Buying equipment based on total cost of ownership

By |  September 16, 2019
Crusher operators undoubtedly deal with as much noise as anyone within an aggregate operation. Photo by Kevin Yanik

Aggregate producers are considering future needs when it comes time to purchase new equipment. Photo by Kevin Yanik

A massive wave of equipment purchasing came and went.

There was so much demand for equipment in 2018 that a number of manufacturers were pressed to keep up.

Lead times were impacted, and aggregate producers yearning for equipment sometimes had to turn to brands they might not otherwise select. Simply having equipment available and ready to ship triggered significant sales across the industry.

Although the pace of equipment purchasing this year is not on par with 2018, producers continue to seek out equipment to enhance their operations. But the logic behind purchasing decisions is somewhat different today than it was 12 months ago.

When producers purchased equipment in 2018, it was often to fill a dire need. With critical production holes now filled, producers are looking to manufacturers and dealers to prove long-term value before they make their next major capital expenditures.

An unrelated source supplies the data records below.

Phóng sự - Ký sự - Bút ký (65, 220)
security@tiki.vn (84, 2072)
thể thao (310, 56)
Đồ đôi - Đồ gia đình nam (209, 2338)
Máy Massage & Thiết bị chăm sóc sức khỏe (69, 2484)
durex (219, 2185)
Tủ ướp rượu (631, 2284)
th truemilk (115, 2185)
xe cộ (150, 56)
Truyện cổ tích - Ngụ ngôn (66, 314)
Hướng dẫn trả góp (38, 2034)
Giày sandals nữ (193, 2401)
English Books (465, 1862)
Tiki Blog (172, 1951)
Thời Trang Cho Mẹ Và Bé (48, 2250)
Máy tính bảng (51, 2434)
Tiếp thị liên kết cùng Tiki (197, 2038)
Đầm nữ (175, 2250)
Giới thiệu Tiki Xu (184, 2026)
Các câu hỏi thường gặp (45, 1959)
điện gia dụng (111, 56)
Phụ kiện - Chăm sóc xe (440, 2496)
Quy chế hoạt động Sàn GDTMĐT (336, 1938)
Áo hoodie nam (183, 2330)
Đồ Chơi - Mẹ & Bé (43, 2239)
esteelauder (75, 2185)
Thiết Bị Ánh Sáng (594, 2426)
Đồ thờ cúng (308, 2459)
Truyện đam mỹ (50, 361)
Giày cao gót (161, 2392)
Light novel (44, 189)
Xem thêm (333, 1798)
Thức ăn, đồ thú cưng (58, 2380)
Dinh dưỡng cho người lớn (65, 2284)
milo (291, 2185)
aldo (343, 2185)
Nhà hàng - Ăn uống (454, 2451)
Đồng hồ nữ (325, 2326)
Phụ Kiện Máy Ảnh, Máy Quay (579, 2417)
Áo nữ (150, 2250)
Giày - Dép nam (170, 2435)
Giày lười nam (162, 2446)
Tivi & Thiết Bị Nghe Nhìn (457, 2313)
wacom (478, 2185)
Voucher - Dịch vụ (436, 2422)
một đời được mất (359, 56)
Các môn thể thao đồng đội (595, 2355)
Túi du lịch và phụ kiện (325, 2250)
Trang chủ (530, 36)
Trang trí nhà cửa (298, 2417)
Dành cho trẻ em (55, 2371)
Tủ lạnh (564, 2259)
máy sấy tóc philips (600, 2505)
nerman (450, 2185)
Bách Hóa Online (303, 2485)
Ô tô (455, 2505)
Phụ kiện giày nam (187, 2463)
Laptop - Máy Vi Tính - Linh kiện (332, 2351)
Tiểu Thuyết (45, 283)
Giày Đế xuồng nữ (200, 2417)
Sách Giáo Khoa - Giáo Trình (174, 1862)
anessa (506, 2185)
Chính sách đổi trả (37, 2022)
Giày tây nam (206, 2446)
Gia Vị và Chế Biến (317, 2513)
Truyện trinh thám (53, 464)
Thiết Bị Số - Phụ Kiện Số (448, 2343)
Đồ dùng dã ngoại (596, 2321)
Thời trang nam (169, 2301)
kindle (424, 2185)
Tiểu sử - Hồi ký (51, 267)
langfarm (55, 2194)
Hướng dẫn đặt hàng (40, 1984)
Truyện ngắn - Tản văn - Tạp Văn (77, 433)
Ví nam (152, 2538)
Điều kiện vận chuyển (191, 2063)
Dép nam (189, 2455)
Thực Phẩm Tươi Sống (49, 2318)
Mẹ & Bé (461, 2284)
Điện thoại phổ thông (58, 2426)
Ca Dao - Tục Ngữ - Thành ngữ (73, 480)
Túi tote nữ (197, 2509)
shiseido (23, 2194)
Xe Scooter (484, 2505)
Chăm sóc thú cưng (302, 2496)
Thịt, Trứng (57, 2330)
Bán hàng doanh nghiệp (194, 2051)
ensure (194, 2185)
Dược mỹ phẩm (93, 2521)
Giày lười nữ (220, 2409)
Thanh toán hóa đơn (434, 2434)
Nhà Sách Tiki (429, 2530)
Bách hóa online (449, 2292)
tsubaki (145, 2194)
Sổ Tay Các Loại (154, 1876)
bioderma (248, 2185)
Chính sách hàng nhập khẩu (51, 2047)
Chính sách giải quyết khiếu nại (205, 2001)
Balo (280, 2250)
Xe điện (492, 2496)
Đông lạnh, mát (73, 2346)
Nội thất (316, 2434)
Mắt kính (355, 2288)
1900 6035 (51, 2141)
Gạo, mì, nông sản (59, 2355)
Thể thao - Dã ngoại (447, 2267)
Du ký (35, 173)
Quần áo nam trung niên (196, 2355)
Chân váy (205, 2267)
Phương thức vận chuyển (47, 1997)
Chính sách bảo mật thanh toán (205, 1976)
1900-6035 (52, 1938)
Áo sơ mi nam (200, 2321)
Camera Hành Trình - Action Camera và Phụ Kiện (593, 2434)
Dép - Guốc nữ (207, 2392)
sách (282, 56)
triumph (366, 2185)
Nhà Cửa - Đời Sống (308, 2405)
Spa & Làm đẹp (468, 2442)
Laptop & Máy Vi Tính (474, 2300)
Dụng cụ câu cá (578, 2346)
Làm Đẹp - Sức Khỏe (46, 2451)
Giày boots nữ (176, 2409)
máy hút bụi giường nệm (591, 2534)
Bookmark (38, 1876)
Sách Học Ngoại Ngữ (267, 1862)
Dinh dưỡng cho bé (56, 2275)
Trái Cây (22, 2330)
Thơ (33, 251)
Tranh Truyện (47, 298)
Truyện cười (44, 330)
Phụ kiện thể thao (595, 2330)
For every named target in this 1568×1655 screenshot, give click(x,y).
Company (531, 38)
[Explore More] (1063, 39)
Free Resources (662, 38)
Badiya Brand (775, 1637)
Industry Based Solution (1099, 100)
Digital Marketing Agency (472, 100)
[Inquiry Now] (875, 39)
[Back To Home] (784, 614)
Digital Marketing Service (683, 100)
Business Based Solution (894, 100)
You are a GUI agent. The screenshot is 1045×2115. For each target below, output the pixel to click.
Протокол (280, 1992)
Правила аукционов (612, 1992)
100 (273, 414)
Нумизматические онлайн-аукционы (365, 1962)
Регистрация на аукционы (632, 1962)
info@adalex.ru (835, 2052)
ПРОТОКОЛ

“Customers are looking to invest in plants that increase production or cost savings,” says Kristen Randall, marketing manager at Haver & Boecker Niagara. “Before, it might have been about ‘getting it in there and getting it to work.’ Now, it’s more about the long run.”

Greg Helfrich, the national operations manager at Elrus Aggregate Systems, agrees. According to Helfrich, the savviest producers today ask a series of key questions when exploring a plant or a system. Questions such as:

• What’s the life-cycle cost of the machine?
• What the 10-year cost of ownership?
• What’s the projected downtime of the machine?
• How much time will be spent fixing?

“In this age, 25 cents a ton really means something,” Helfrich says. “Even 10 cents a ton or a penny a ton means something, as margins are tighter.”

In the past, producers might have argued that a crusher is a crusher is a crusher. More producers recognize this simply isn’t the case, though.

“People often think that equipment in our industry is apples to apples, and that if one person makes one widget that all widgets are the same,” says Josh Swank, vice president of sales and marketing at Philippi-Hagenbuch.

Ultimately, several variables – engineering, design and material quality, for example – distinguish one widget from another. Those variables factor into total cost of ownership.

Price continues to factor into equipment decisions, as well. But the total cost of ownership concept is resonating more now than it once did.

“Reliability of equipment has always been valued in large producers,” says Patrick Moyer, general manager of process systems at Weir Minerals. “Today, we do have a lot of changing faces throughout the industry. So people are kind of revisiting that to make sure it’s not lost.”